Il Maccabi ha dominato sin dall’avvio, costruendo un vantaggio solido già nel primo quarto (25-16) e allungando progressivamente fino all’intervallo (49-34). La squadra di casa ha controllato ogni aspetto del gioco continunando in crescendo nel secondo tempo e trasformando il primo atto della finale in una dichiarazione di forza.
Tra i protagonisti, Hoard ha guidato l’attacco con 20 punti, Brissett con 16 punti, mentre Clark e DiBartolomeo hanno aggiunto 15 punti ciascuno, completando un reparto esterni preciso e continuo. Sotto canestro, Sorkin ha chiuso con 14 punti, confermando la profondità del roster gialloblù e Lundberg ha mostrato ottima direzione con 9 punti e 8 assist.

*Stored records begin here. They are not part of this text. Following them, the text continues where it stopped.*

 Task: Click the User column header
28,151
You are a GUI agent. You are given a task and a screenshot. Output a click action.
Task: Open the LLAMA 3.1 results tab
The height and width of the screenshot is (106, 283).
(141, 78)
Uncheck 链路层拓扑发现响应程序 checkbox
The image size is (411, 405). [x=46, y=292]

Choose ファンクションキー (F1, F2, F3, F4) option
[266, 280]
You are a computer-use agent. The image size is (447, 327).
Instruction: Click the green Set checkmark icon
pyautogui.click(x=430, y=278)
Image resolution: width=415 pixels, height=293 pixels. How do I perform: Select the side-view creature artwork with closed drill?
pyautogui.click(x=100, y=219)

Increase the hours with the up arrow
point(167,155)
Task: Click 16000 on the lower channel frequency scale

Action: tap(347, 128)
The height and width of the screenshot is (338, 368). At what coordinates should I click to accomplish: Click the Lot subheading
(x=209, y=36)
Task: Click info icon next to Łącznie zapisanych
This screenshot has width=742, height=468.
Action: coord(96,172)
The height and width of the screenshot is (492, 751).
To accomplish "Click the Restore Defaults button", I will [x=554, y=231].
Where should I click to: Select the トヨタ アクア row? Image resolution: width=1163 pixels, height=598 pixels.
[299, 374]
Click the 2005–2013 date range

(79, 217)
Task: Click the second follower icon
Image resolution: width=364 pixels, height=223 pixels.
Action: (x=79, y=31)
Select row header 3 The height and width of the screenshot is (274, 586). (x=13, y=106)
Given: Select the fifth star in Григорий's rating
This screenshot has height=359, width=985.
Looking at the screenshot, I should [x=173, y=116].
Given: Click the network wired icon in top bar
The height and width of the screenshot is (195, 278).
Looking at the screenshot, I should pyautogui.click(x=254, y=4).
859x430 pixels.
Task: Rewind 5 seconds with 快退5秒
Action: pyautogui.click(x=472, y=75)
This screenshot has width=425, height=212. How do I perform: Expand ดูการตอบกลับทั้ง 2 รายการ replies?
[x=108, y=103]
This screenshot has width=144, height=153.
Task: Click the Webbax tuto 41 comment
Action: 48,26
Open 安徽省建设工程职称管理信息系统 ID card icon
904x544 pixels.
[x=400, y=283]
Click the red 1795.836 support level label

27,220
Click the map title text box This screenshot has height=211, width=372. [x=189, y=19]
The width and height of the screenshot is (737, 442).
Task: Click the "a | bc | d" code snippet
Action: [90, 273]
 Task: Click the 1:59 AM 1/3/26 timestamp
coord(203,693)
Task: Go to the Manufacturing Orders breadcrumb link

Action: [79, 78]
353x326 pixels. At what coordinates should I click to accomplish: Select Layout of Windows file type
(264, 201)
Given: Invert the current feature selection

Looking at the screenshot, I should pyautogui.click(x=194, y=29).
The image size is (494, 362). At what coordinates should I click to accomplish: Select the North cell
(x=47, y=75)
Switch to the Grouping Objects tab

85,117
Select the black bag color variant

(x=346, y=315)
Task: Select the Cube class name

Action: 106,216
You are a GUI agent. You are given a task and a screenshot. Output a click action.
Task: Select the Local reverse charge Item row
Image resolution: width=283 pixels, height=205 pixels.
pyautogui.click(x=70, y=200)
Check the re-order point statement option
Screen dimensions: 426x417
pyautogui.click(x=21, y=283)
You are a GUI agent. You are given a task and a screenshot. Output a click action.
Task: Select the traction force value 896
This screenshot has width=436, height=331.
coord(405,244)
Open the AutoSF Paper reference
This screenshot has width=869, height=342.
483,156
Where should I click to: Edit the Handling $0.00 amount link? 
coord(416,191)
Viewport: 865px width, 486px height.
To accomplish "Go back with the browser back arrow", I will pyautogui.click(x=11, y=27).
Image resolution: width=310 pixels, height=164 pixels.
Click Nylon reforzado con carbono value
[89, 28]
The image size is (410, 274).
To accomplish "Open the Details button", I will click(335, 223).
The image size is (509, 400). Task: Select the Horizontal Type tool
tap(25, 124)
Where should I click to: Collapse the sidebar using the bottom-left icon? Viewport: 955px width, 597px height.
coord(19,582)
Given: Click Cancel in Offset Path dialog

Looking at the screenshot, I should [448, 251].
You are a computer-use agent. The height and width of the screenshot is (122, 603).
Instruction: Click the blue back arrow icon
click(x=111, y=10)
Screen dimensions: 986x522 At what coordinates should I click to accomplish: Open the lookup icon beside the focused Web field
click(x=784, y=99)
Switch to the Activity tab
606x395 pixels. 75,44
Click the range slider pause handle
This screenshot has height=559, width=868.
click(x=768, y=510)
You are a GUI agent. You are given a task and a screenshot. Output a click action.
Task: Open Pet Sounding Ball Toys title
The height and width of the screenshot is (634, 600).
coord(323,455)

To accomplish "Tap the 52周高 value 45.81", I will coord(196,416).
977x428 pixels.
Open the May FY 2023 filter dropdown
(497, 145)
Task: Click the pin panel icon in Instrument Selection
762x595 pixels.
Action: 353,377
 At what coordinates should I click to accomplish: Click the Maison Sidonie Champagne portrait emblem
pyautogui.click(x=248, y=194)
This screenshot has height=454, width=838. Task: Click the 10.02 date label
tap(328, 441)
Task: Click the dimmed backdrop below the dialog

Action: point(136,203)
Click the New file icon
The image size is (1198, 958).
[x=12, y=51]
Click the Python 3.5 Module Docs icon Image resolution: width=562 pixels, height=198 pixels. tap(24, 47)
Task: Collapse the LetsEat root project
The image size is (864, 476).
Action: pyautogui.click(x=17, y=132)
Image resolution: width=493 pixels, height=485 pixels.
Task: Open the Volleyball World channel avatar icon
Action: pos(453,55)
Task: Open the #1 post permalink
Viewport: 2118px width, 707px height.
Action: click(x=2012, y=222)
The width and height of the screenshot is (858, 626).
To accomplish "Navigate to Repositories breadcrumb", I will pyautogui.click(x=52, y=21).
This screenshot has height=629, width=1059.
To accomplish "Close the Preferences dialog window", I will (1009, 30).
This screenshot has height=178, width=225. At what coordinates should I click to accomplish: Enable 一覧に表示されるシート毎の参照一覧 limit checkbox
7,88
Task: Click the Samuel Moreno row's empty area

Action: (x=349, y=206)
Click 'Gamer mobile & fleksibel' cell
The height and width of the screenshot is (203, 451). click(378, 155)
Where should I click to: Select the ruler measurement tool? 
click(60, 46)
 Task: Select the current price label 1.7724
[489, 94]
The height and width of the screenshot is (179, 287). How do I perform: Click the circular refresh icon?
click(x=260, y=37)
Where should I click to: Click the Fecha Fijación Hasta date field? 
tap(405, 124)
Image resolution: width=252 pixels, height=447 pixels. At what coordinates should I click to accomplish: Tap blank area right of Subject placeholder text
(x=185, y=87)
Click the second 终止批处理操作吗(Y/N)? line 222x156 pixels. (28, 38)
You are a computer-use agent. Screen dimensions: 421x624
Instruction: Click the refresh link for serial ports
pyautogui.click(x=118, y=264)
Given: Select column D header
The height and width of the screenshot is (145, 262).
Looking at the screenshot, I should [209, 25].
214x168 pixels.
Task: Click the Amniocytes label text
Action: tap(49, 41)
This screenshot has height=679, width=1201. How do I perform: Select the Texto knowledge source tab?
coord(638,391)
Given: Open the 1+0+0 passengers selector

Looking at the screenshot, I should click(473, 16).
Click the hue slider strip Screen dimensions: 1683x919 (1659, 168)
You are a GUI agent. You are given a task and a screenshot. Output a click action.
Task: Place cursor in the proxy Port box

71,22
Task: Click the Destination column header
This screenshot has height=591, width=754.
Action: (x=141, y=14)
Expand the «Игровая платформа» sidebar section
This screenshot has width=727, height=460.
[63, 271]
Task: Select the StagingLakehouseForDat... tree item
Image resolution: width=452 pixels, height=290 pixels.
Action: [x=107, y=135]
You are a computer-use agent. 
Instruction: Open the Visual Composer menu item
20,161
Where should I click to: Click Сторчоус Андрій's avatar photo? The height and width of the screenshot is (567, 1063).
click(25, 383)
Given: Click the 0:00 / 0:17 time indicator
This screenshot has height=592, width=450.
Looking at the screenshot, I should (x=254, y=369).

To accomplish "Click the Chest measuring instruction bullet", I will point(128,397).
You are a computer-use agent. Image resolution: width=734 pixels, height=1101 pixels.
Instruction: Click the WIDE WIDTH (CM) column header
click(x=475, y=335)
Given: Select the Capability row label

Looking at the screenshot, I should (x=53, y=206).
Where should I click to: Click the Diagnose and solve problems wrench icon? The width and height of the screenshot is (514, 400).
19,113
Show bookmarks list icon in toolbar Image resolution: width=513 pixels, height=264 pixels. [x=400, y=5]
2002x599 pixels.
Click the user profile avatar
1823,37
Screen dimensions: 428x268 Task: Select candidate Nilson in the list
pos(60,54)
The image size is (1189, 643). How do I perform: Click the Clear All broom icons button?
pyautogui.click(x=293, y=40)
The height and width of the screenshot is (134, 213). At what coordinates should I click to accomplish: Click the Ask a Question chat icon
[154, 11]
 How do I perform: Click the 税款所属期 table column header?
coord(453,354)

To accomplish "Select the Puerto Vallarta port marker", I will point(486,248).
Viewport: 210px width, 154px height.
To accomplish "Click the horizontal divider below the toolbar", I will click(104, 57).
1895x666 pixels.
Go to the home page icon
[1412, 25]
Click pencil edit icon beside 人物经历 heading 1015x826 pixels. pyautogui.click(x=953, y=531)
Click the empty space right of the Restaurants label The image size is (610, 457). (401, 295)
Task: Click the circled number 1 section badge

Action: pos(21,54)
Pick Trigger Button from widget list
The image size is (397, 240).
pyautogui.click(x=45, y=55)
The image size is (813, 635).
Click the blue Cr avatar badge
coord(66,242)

Dall’altra parte, l'Hapoel ha faticato a trovare continuità offensiva. Motley è stato il miglior realizzatore con 12 punti, mentre Odiase, Blayzer, Jones e Timor si sono fermati a quota 8. Micic ha chiuso con 7 punti, Madar con 6 punti e 8 assist, in una serata in cui gli ospiti non sono mai riusciti a cambiare l’inerzia del match.
Una gara sempre in mano al Maccabi, che ha imposto ritmo, intensità e qualità tecnica. La serie è lunga, certo, ma il primo segnale è arrivato forte e chiaro. La squadra di Oded Kattash ha mostrato solidità e profondità, mentre la Hapoel dovrà trovare risposte immediate per evitare che questa finale prenda una piega già segnata. In Israele, però, le rivalità non muoiono mai al primo round: il secondo capitolo dirà se l'Hapoel saprà rialzarsi o se il Maccabi ha davvero messo le mani sulla serie.